# How to detail engine bay



## PIIMP (Apr 3, 2012)

I am wanting to detail engine bay, I was going to degrease as really dirty then rinse with pressure washer, what is best to bring up the plastics ? I don't have many products that's the problem .would normal silicone spray do the job or wd40 etc ? Also I have washed my engine on my cars many times with pressure washer just a quick once over and never covered up plugs etc do you think will be fine just a quick blast over

Thanks dean


----------



## Pittsy (Jun 14, 2014)

Have a quick look at this for some ideas.

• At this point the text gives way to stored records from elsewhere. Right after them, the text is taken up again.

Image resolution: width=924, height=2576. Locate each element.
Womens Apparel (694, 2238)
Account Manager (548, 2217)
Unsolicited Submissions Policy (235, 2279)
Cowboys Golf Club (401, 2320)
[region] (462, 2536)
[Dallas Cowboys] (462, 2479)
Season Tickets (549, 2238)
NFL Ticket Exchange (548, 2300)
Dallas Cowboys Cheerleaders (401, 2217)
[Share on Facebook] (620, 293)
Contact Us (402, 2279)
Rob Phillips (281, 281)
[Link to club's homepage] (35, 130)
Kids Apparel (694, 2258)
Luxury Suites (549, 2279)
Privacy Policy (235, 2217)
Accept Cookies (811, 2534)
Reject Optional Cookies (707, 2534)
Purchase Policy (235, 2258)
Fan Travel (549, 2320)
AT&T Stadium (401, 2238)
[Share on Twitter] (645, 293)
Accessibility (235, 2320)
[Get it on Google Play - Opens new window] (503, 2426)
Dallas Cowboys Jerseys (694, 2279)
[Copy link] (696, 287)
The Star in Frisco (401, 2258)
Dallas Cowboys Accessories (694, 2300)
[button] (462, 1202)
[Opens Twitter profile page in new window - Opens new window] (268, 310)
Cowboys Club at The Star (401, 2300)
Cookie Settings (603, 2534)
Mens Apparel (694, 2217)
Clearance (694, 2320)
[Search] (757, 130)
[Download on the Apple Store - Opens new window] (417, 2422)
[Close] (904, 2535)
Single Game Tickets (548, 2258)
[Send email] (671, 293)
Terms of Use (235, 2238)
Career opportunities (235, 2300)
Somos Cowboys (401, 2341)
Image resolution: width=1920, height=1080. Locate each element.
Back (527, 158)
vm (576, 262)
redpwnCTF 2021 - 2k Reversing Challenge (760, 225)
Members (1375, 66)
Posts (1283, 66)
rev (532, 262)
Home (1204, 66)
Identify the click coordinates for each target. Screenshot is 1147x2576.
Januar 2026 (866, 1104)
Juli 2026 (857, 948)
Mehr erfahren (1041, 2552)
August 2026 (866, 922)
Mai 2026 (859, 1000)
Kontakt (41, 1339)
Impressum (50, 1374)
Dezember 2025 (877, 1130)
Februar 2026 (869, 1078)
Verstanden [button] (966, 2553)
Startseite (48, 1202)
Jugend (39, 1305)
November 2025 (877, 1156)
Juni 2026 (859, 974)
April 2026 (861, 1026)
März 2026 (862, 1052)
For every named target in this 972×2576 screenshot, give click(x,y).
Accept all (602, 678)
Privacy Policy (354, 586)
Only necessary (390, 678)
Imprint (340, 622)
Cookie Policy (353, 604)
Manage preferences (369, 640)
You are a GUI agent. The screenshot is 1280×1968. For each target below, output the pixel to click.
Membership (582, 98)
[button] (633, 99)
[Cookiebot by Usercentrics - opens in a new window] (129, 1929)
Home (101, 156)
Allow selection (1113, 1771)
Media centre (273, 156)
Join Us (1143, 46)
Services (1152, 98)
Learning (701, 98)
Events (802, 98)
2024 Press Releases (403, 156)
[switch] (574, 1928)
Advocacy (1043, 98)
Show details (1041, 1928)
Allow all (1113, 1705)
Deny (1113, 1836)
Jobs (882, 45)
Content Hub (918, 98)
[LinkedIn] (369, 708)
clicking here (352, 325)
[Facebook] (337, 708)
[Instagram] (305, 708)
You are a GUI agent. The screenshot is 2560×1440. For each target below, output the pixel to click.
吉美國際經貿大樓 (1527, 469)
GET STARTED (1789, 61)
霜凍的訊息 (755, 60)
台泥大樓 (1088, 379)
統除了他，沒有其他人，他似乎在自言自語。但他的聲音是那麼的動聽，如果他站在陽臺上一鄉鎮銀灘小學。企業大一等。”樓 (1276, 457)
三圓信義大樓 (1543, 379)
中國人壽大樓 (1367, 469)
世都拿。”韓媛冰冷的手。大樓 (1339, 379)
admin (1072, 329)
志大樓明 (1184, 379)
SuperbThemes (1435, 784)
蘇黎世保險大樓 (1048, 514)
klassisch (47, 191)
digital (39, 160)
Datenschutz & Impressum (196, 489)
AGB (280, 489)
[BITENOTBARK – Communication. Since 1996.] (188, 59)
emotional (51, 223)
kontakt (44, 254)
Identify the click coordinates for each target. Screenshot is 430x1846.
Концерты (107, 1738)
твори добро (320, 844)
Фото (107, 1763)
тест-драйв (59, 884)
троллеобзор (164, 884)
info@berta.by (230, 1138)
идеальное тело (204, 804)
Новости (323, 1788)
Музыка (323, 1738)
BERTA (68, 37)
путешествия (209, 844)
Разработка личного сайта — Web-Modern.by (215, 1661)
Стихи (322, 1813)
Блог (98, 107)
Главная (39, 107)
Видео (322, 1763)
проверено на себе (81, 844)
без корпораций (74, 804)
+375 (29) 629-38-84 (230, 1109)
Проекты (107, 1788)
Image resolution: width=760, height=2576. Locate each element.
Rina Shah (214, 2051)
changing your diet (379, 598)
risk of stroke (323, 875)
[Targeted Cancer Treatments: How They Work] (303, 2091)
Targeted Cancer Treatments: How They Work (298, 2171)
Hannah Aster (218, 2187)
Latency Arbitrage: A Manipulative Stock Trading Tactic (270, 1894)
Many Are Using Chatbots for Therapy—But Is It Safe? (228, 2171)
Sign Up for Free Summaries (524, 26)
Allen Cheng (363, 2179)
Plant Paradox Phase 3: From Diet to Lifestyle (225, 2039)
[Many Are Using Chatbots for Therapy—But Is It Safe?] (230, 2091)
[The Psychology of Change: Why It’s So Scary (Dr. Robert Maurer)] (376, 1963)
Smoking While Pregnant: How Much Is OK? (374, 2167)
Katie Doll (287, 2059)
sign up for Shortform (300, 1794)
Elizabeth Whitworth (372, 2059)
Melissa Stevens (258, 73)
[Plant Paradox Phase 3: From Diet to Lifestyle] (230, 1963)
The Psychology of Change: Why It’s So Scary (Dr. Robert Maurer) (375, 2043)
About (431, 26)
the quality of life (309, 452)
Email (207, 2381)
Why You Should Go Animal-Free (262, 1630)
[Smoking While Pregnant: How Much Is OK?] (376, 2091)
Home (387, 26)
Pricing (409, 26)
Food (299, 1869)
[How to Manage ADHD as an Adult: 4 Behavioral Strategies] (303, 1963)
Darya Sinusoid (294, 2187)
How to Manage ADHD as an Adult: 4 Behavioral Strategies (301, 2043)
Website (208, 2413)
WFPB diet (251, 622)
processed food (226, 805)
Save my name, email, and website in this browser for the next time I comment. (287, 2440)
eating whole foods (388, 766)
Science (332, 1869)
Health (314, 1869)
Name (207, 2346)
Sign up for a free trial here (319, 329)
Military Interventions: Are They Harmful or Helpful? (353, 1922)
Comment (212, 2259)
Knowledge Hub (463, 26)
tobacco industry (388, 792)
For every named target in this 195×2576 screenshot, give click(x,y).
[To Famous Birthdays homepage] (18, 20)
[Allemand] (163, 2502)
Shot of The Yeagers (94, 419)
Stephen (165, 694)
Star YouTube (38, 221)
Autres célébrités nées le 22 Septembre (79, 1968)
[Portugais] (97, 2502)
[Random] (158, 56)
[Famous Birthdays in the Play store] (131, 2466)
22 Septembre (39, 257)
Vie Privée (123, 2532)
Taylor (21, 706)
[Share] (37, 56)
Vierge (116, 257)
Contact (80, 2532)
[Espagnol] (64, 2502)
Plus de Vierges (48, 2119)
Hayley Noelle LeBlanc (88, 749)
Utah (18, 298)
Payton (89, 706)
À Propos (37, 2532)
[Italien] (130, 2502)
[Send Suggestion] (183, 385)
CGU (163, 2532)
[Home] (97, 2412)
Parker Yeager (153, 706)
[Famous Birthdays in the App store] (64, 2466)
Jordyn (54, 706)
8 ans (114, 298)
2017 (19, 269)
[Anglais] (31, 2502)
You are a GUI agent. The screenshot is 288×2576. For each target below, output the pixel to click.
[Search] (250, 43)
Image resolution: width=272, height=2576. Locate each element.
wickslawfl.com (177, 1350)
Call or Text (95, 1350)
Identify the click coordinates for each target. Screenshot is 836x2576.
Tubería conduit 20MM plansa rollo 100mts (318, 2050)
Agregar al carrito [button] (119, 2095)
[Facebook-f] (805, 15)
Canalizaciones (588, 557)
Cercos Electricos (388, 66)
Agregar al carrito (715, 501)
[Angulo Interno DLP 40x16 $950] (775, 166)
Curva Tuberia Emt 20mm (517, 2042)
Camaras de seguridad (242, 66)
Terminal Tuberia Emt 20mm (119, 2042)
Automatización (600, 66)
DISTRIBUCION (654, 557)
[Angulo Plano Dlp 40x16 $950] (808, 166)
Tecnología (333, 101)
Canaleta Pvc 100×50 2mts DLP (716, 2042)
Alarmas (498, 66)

http://www.detailingworld.co.uk/forum/showthread.php?t=380522


----------



## steelghost (Aug 20, 2015)

Also http://www.polishedbliss.co.uk/acatalog/engine-degreasers-and-dressings.html


----------



## Gixxer6 (Apr 5, 2014)

PIIMP said:


> I am wanting to detail engine bay, I was going to degrease as really dirty then rinse with pressure washer, what is best to bring up the plastics ? I don't have many products that's the problem .would normal silicone spray do the job or wd40 etc ? Also I have washed my engine on my cars many times with pressure washer just a quick once over and never covered up plugs etc do you think will be fine just a quick blast over
> 
> Thanks dean


I wouldn't use a pressure washer in an engine bay


----------



## Forsh (Jun 13, 2014)

APC, brushes, open hose or low pressure spray and any trim/plastic/dash product

http://www.detailingworld.co.uk/forum/showthread.php?t=366540


----------



## DouglasH (Jul 18, 2007)

APC, whatever Polish and Wax you use normally and then I use Meguiars Tyre Gel this brings up
 the engine bay plastic  a treat.


----------